Protocols for determining surgical intervention involve this process or treatment protocols.  Whenever a patient has worsening joint instability, pain, etc. and continuous wear of a orthotic is not successful for up to 4-6 weeks, we recommend MRI imaging with and without the oral orthotic in place.  If the MRI documents continued existence of the derangement in sagittal views (Wilkes II-III) and the coronal view demonstrates a significant impingement with the orthotic in place. we will recommend surgical arthroplasty.  In this particular case, the patient was 27 years old.  Arthroplasty and removal of the impingement with disc/capsule repair was successful.  The patient eventually was able to discontinue any further day time use of the appliance and eventually recovered to be able to enjoy a regular diet again with minimal restriction.

In an operated patient, I recommend continued use at night indefinitely.  Bruxism is generally not a reversable phenomenon and is one aspect of long term care that must be acknowledged and respected.  Bruxism can generate joint loads that are higher and more sustained than some of those required for eating.  Therefore, we want to construct a surgical and post surgical orthotic with MRI proven abliity to increase joint space and take load off the disc/capsule.

A TM joint with oral orthotic in place.  Note that relief laterally is not provided.  Patient still had joint pain and locking with the splint in place.  Note poor congruency between shape of glenoid fossa and the shape of the condyle, particularly the lateral 1/3 of the joint.  The joint still exhibits near bone on bone contact and significant thinning or detachment of the disc/capsule attachments in the lateral attacments.This joint was unstable in all range of motion and  very painful.  Patient could not load this joint with loads required to enjoy a normal diew.  Patient age 27.

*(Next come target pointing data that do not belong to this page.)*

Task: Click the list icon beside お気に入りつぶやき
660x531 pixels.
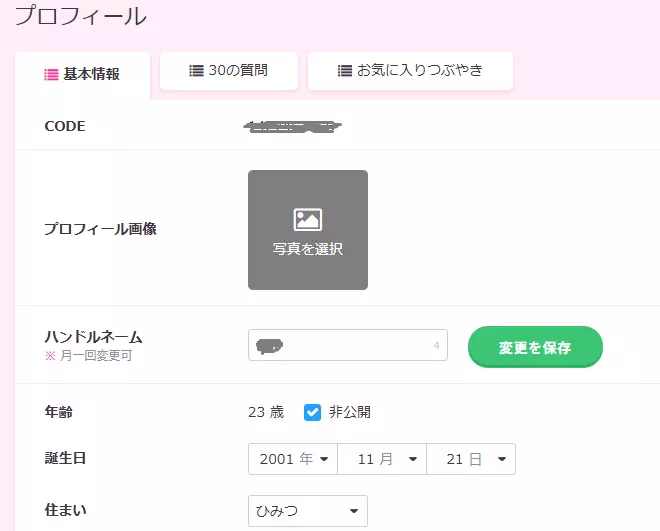Action: click(345, 71)
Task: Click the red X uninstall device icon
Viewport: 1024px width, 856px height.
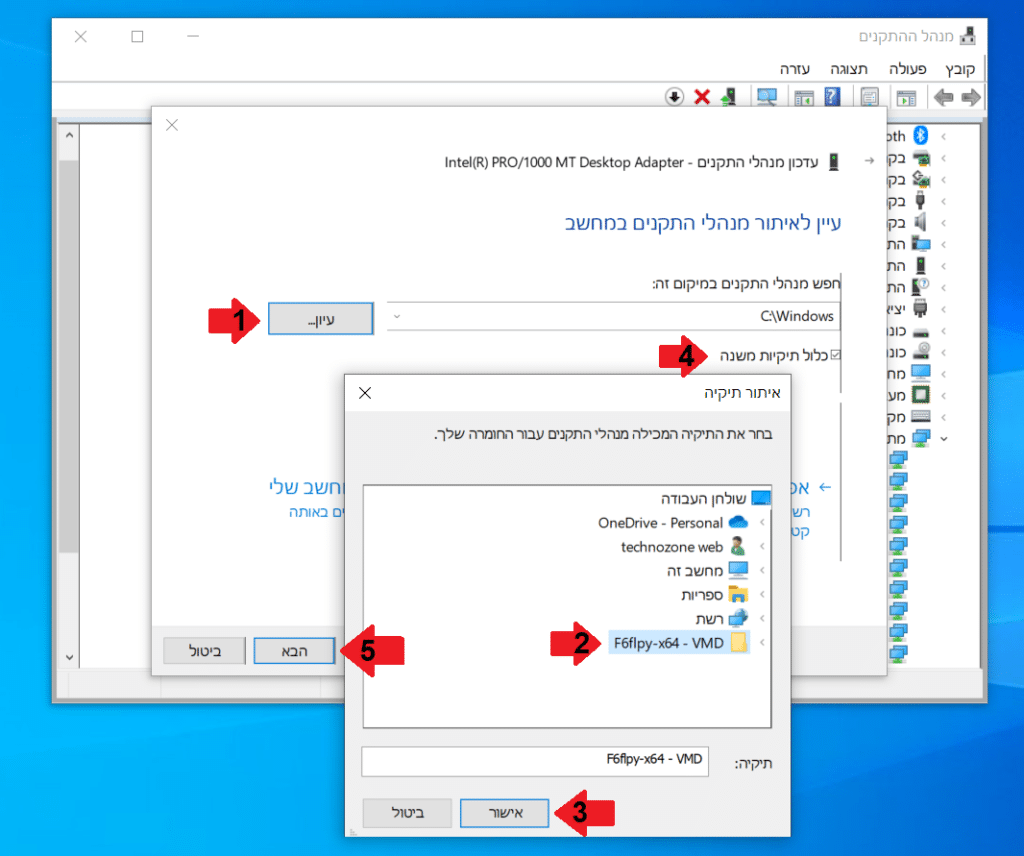Action: coord(702,97)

TMJ Surgery: Impingement Development in Pre-Adolescent Orthodontic Patients

May 22nd, 2010 | Uncategorized | 1 Comment

 It was stated in a previous blog that the most common developmental pediatric/adolescent impingement occurs along the lateral rim of the glenoid fossa.  It mimics impingement of the shoulder joint.  Since the TMJ exhibits complicated combinations of rotation and translation (gliding forward) during mouth opening, it is important to understand how and when it might develop.  An impingement is basically characterized by significantly narrowed joint space in the lateral 1/3 of the joint space.  This creates points of contact between the fossa and lateral condyle on the fibrous disc/capsule where load is excessive. As time goes by,  when the joint is loaded during chewing food and mouth opening, dysfunctional forces associated with shear and torque create instability of the disc/capsule bound by ligament attachements to the condyle.  Initially, this instability of the TMJ disc/capsule is characterized by jaw popping.  Over time,  TMJ pain and joint locking may accelerate and become impairing in some cases.  This can occur in patients in their late teens to early 20′s for reasons previously discussed.  The following image is of an 11 year old patient with a classic developing lateral impingement.  This child was unusual in that she had significant developing impingements in both TMJs.  

 

Coronal MRI showing marked lateral joint space narrowing and Type I impingement.